Cook: 1.- Kc1 2.I– Kc2 3.Bb8 Ra1 4.Ixa1 Ixb8#

Manfred Rittirsch
Manfred Rittirsch
December 28, 2020 14:40

I wonder if the definition of Invisibles given here is exact.
> … or may capture a visible unit … to show its arrival square.
An arrival square can be shown by any capture, including all those made by an Invisible. The location is temporarily known (until that party’s next move by an Invisible to an unknown square (I–) took place). So why should an opponent’s Invisible not be allowed to capture that Invisible on the temporarily located square?
Note that this would mean additional cooks here, e.g. 1.- Kf1 2.Bg1,Bb8 ~ 3.Bh2 Ixh2 4.Ixh2 Qg2# or 1.- Qe4! 2.Bb8 Kf2 3.Bh1 Ixh2 4.Ixh2 Qh4(8?)#.

Manfred Rittirsch
Manfred Rittirsch
December 28, 2020 15:25

Second additional cook must be 1.- Kf2! (“wasting” 1 Invisible) 2.Bb8 Qe4! 3.Bh2 Ixh2 (the 2nd one) 4.Ixh2 Qh4(8?)#, sorry! This move order is prerequisite for an empty square h3.

Manfred Rittirsch
Manfred Rittirsch
December 28, 2020 15:49

No, it isn’t! In fact it works both ways. Feel free to confuse your own brain by checking why I was wrong! 🙂

Millour
Millour
December 29, 2020 08:54

Manfred, in the I-system an IxI-capture is not valid.
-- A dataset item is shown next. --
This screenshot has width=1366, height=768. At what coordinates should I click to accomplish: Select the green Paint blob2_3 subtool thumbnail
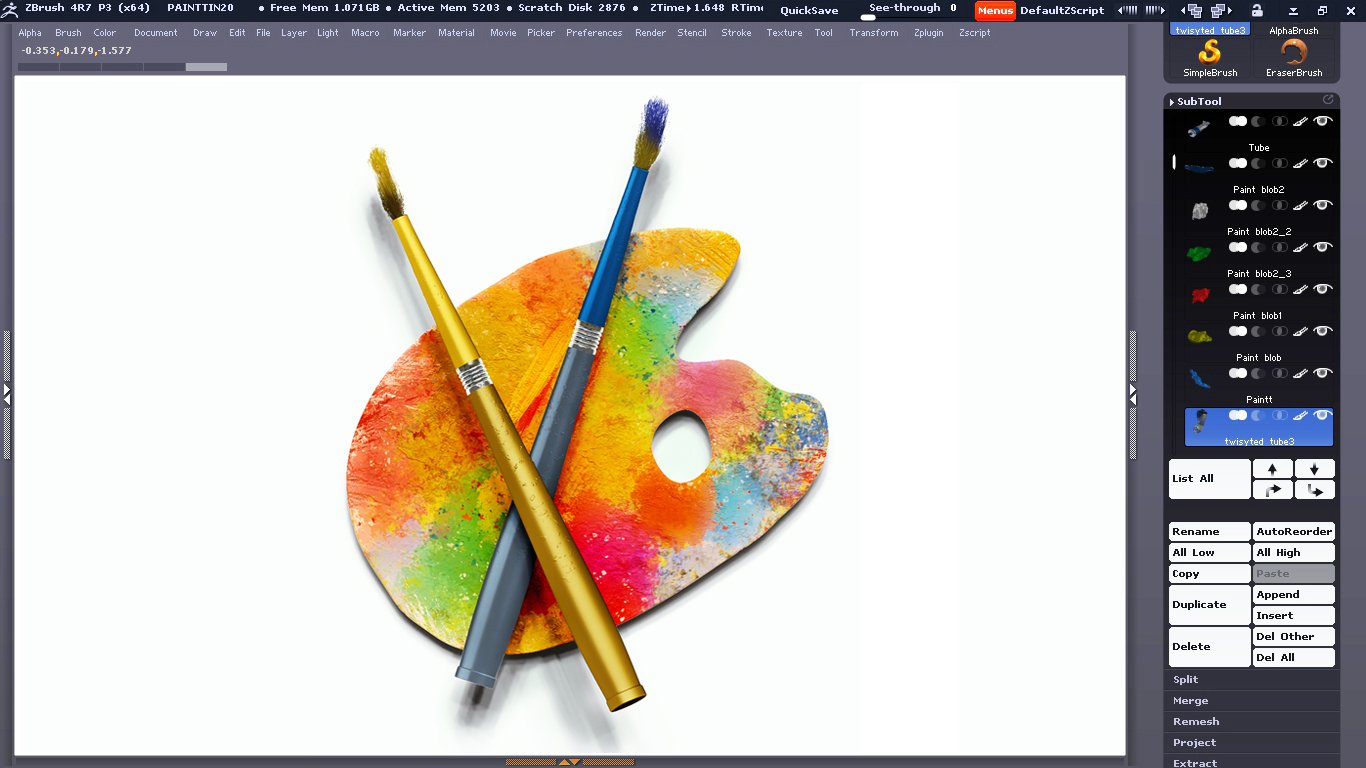[1198, 254]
For more, ask T.Wakashima, the inventor.
Only 1…Kc1 2.I– Kc2 3.Bb8 Ra1 4.Ixa1 Ixb8# is a real cook, explained as follows. 1…Kc1 is 1…0-0-0 revealing a wR on d1, coming from a1. To permit 4.I(K)xa1, 2.I– is necessarily 2.Kb3-a2. If 3.Bb8 is played, a wI (B, S or P) is present between Qa8 and Ka2. 4…Ixb8 is 4…I(Sa6)xb8#. Also possible: 3.Bb6 4…I(B/Pa5 or Sa4)xb6#, 3.Bc5 4…I(Ba3 or Sa4/6)xc5#.
At first sight, 2 possible corrections. 1) Add bPa2, preventing bK from accessing a2,a1 (Qxa2 instead of Qa2). 2) Add bPd3, preventing 2…Kc2.
Stay healthy! Best wishes to all! 

Georgy Evseev
Georgy Evseev
December 29, 2020 12:15

Is the following also works?
1…Kg1 (+Rf1) 2.I~ Kh2 3.Ixf1(=K) Kh3 4.Kg1 Qg2#
There is something on g1-a7 (either black king or white invisible), but this has no effect on mate

Last edited 3 years ago by Georgy Evseev
Millour
Millour
December 30, 2020 10:24

Georgy, in your sequence 3.Ixf1 is necessarily 3.Ke2xf1, implying that 2.I– is 2.Kd3-e2 or Ke3-e2 (2 initial squares for the bK). Instead of 3…Kh3, 3…Kg3 looks also possible.
Correction attempt: Add bPd3 and bPe3.
bPd3 prevents 1…Kc1 2.I– Kc2 3.Bb8 Ra1 4.Ixa1 Ixb8#, making 2…Kc2 impossible.
bPd3+bPe3 makes 1…Kg1 2.I– Kh2 3.Ixf1 Kg/h3 4.Kg1 Qg2# illegal because, with d3 and e3 occupied, the bK has no starting square.
Best wishes! Let 2021 be a better year!

Michal Dragoun
Michal Dragoun
December 30, 2020 10:39
Reply to  Millour

Isn’t in the correction possible 1…Kg1 2.I- Re1 3.Ixe1 Qf3 4.d2 Qf1# ?

Georgy Evseev
Georgy Evseev
December 30, 2020 12:13
Reply to  Millour

Also in the correction, 1…Ixd3 2.Ixd3(=K) Kc1(+Rd1)+ 3.Ke2 Qg2# (short solution)
Sorry, here we have again IxI issue when place (not nature) of invisible is known.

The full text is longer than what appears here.